My husband Lukas LOVES wings- and every time we make them he buys some version of a buttermilk ranch that is usually filled with gums and stabilizers to keep it shelf-stable. In an effort to make more things at home, I took a stab at homemade ranch using lactose-free sour cream. It turned out creamy, zesty and way better than the store bought brand we buy! Give it a try and let me know what you think! This recipe uses sour cream (without any buttermilk) for a ranch that has a little more of a zesty kick to it.

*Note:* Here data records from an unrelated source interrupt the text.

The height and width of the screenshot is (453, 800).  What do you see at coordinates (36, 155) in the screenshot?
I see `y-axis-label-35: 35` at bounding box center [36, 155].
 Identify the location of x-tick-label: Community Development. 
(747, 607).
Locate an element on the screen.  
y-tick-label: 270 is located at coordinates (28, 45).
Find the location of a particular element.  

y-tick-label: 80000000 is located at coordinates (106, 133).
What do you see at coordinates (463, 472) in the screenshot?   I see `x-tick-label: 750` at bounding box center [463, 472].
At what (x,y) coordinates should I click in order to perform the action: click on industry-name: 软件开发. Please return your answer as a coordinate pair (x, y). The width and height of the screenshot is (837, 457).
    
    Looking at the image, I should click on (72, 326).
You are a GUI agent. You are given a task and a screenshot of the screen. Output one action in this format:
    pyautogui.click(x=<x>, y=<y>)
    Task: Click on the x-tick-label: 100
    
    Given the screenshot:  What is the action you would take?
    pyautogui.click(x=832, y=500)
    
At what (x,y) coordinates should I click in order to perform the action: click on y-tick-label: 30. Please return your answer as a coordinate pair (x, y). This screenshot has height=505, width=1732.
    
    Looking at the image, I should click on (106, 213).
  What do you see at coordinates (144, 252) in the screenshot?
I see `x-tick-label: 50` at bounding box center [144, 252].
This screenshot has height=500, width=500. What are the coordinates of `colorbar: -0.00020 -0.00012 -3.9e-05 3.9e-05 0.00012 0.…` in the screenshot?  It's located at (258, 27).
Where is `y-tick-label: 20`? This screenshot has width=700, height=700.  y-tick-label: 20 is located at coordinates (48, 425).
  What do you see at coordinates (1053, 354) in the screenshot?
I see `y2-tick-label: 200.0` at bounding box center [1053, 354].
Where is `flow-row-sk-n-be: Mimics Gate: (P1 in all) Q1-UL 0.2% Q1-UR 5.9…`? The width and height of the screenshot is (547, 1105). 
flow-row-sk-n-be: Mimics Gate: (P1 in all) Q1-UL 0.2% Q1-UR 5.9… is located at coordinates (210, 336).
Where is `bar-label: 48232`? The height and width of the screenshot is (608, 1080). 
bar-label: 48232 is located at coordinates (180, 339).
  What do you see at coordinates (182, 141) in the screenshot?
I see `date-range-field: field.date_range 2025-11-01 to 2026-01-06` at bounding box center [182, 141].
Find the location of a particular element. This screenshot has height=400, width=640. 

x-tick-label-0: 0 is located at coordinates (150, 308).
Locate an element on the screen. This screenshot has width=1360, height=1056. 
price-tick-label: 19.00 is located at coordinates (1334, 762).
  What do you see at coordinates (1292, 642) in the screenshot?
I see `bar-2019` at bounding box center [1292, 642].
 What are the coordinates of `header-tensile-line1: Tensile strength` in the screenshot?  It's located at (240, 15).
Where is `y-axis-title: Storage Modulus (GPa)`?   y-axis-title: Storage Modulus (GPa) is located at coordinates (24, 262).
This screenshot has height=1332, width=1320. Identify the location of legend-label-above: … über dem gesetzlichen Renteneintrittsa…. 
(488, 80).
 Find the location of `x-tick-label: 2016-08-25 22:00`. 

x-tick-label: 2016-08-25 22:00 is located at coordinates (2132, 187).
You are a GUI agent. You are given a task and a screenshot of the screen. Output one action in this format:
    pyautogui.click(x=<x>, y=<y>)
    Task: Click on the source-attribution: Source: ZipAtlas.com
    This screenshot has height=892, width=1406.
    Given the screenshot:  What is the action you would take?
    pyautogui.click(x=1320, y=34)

If you’d like something creamier, adding a smidge of buttermilk or extra olive oil will do the trick!

Ingredients:
- 1 c sour cream
- 1/4 c chopped fresh parsley
- 1/4 c chopped fresh dill
- 3/4 tbsp Onion Salt (from Trader Joe’s or substitute w/ a mixture of granulated garlic & onion, chives, sea salt & green onion)
- salt, to taste (start with a few pinches)
- 1/2 tsp garlic powder
- freshly cracked pepper, to taste
- Juice of 1/2 lemon
- Zest of 1 lemon
- 1/2 tbsp red wine vinegar
- 3/4 tbsp olive oil
- 1 tbsp Half & Half
- Can add 1/2 tbsp of water for a thinner consistency

Instructions:
- Rinse fresh parsley and dill, pat dry with a towel, and roughly chop.
- In a medium size bowl, mix together remaining ingredients.
- Add more salt and pepper to taste, and if you want it to be creamier- add more olive oil. More salt = less of a sour taste. – enjoy!


Wow!!!!!! LOVE ranch so excited to try this!!!
YAY! Please do and let me know what you think 🙂 enjoy!